New Delhi:
After a humiliating defeat in the successful no-confidence vote against himself, former Pakistan Prime Minister Imran Khan today reiterated his ‘foreign conspiracy’ claim and said the “freedom struggle begins today”. Meanwhile, Mr Khan’s party Pakistan Tehreek-e-Insaf Party (PTI) has decided to resign from the National Assembly tomorrow.
“Pakistan became an independent state in 1947; but the freedom struggle begins again today against a foreign conspiracy of regime change. It is always the people of the country who defend their sovereignty & democracy,” Mr Khan tweeted.
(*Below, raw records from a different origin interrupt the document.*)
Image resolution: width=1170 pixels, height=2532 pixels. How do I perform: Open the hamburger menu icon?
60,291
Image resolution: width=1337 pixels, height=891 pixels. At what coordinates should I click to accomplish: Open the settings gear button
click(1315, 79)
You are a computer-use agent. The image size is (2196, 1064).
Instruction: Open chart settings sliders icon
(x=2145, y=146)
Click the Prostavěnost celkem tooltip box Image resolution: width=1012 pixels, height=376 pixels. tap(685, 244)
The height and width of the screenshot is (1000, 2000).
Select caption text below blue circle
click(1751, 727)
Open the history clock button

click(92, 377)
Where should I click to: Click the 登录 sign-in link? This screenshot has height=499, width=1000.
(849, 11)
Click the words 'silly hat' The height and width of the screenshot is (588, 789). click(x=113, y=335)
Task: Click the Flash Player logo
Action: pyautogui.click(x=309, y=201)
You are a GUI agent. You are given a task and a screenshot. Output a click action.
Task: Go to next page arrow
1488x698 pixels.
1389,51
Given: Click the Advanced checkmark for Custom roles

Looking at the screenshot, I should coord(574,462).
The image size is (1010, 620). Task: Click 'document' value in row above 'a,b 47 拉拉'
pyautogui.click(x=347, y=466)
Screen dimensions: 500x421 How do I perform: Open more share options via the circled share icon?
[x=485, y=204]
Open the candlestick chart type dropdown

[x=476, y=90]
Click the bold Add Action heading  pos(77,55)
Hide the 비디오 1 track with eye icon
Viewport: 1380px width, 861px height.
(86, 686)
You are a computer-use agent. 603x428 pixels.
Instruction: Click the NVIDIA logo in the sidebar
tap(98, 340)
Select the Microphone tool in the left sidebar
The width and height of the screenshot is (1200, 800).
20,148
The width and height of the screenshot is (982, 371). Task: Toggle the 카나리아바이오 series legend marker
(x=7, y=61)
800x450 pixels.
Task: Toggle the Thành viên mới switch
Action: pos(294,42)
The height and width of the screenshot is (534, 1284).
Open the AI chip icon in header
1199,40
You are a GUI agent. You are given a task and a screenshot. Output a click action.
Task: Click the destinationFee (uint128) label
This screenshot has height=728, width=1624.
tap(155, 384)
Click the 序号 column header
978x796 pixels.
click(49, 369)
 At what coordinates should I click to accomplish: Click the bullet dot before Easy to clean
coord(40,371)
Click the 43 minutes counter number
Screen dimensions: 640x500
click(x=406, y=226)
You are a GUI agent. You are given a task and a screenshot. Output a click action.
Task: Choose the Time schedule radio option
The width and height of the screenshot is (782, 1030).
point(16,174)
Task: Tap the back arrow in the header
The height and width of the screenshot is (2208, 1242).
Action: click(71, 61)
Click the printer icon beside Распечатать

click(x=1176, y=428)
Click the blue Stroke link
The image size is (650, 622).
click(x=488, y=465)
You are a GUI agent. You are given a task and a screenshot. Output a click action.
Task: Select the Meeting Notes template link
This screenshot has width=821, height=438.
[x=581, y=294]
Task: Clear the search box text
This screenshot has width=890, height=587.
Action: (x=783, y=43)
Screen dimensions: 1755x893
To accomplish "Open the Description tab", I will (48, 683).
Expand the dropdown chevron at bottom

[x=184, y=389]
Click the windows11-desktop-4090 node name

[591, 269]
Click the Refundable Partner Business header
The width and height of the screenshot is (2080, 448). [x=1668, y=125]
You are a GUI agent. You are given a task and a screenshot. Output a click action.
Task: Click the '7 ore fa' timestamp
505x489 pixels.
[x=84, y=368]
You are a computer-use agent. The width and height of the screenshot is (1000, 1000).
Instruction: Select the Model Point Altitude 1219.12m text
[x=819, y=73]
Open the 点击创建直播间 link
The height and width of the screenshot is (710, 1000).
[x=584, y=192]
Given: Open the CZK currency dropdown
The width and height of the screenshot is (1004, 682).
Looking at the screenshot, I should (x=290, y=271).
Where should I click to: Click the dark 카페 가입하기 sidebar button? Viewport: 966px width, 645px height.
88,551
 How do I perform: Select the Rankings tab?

Pakistan became an independent state in 1947; but the freedom struggle begins again today against a foreign conspiracy of regime change. It is always the people of the country who defend their sovereignty & democracy.
— Imran Khan (@ImranKhanPTI) April 10, 2022
The former PM today chaired a meeting of the PTI’s central core executive committee (CEC) in Bani Gala to discuss the future course of action as the cricketer-turned-politician appears to continue his brinkmanship.
Senior PTI leader and former information minister Fawad Chaudhry has announced that his party would resign from the National Assembly tomorrow (Monday) if the party’s reservations regarding PML-N President Shehbaz Sharif’s nomination as the prime minister are not addressed, Pakistan news media has reported.
Opposition leader Shehbaz Sharif, the 70-year-old younger brother of former three-time prime minister Nawaz Sharif, has been nominated as the joint candidate for the prime minister’s election, scheduled on Monday.
A special court of Pakistan’s Federal Investigation Agency is likely to indict Mr Sharif and his son Hamza in a money laundering case on the same day, according to reports.
“It has been decided that we can’t be involved with these thieves and dacoits in the assembly. Everyone decided with a unanimous consensus that we are going to resign en masse from the NA,” Pakistan newspaper Dawn quoted him as saying. “All members will resign.”
Calling the opposition a party of “thugs, robbers and looters”, former Interior Minister Sheikh Rashid said that he can’t sit in the assembly alongside them. “There will be a meeting at 9 pm tonight and I will address the public at 9:30 pm,” he said.
The joint opposition – a rainbow of socialist, liberal and radically religious parties – secured the support of 174 members in the 342-member assembly in a dramatic vote last night and ousted PM Khan, who became the first PM in the country’s history to be removed by a no-confidence vote.
The PTI-led government had filed a review petition in the Supreme Court challenging its decision to declare the ruling of the deputy speaker to dismiss the no-confidence resolution against the Prime Minister as unconstitutional. The petition, however, is yet to be filed since the officers of the court did not process it on receipt as they close early in Ramazan. It is likely to be admitted on Monday.
PM Khan had in a late-night address a day before the no-trust vote called on the people of Pakistan to hit the stress in a non-violent protest against an “imported government”.
He has alleged that Donald Lu, Assistant Secretary, Bureau of South and Central Asian Affairs in the Department of State was involved in the ‘foreign conspiracy’ to topple his government.
Former Foreign Minister Shah Mahmood Qureshi in a passionate speech in Parliament on Saturday also echoed Khan’s allegations of regime change being plotted by the US in Pakistan.
He said the US national security adviser telephoned his Pakistani counterpart and “categorically asked us not to proceed with the Russia tour” of Prime Minister Khan in February.
“Today Pakistan is standing at a historic juncture and the people need to decide whether they want to live in an independent state or become slaves [to the West],” Qureshi had said.